Depuis, elle s’est montrée silencieuse sur le sujet. Et pour cause. Les structures d’hébergement d’urgence ferment progressivement leurs portes. Les sans-abri se retrouveront donc à la rue. A Lyon, ce processus se nomme « décélération » selon une note de la préfecture du Rhône que Rue89Lyon a pu se procurer (voir plus loin).

Pourtant, les demandes d’hébergement d’urgence n’ont jamais été aussi importantes. Malgré près de 1000 places ouvertes spécialement pour l’hiver (un record), le nombre de personnes qui ne trouvaient pas de places en appelant le 115 (les « sans solutions ») atteignait des niveaux exceptionnels.

Aujourd’hui, entre 300 et 500 sans-abri n’arrivent pas à trouver, chaque jour, de places par le 115.

 

Les structures hivernales ferment contrairement aux promesses

La période hivernale à Lyon avait pourtant bien commencé. On annonçait 1000 places pour l’hiver. Cécile Duflot était même venue à Lyon pour dire que ce « plan froid » s’adapterait « aux besoins ».

### CONSIGNE
Poursuivez l'article sur l'hébergement d'urgence à Lyon juste après sa dernière phrase.

### DONNÉES FOURNIES
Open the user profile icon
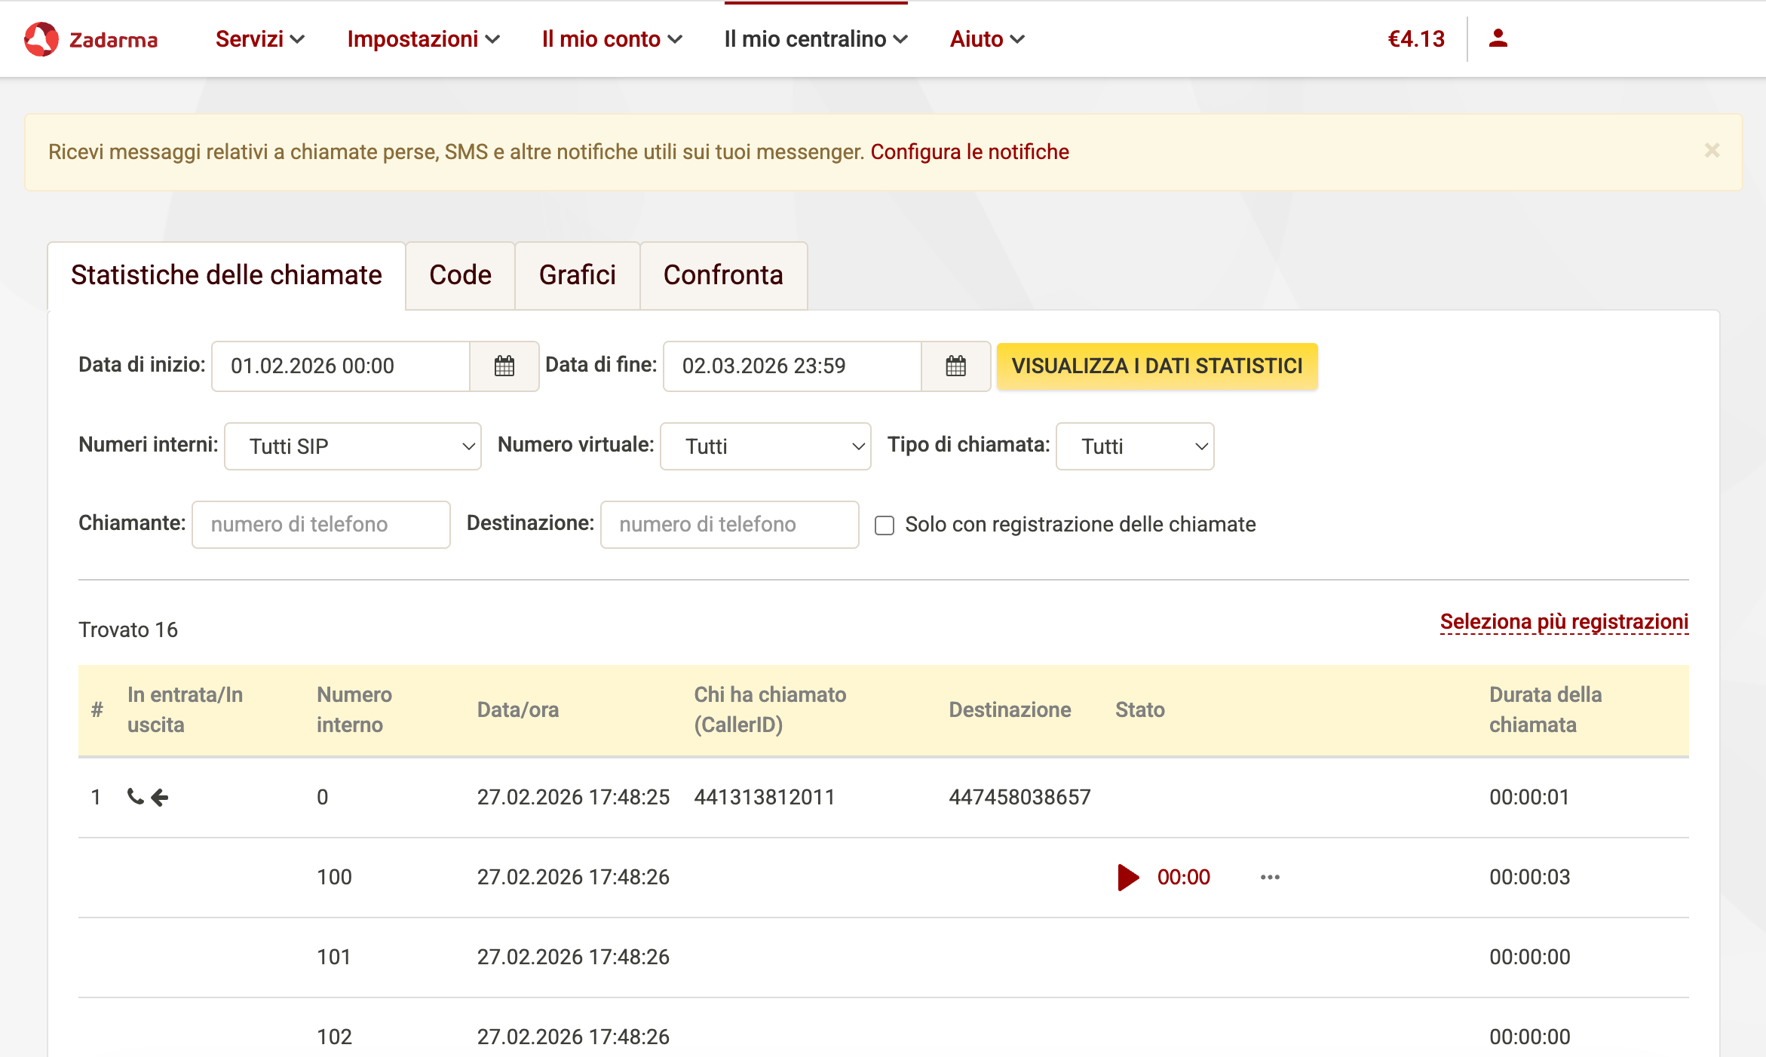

### EXERCICE CORRIGÉ
Au fil de l’hiver, cette annonce n’a été que partiellement suivie des faits.

A la fin de la période de froid, le ministère du logement, via les services préfectoraux, promettait (encore) une grosse enveloppe financière pour maintenir ouvertes certaines structures à la fin du froid.

Chaque association, mandatée par l’Etat pour accueillir les sans-abri en hiver, jouait le jeu.

L’association L’Hôtel social prévoyait notamment de pérenniser une centaine de places en mobil-homes. Un projet considéré comme « innovant » (voir le reportage vidéo lors de la création de ce « Village mobile »).

 

Mais les caisses de l’Etat sont vides. Ce n’est pas nouveau. Manifestement, le ministère du logement ne l’avait pas anticipé. Au lieu des 20 millions d’euros promis, la région Rhône-Alpes ne touchera que 6 millions. Cet argent ne servira qu’à maintenir ouvertes certaines structures jusqu’à la fin mai ou la fin juin. Exit, donc, les projets de pérennisation.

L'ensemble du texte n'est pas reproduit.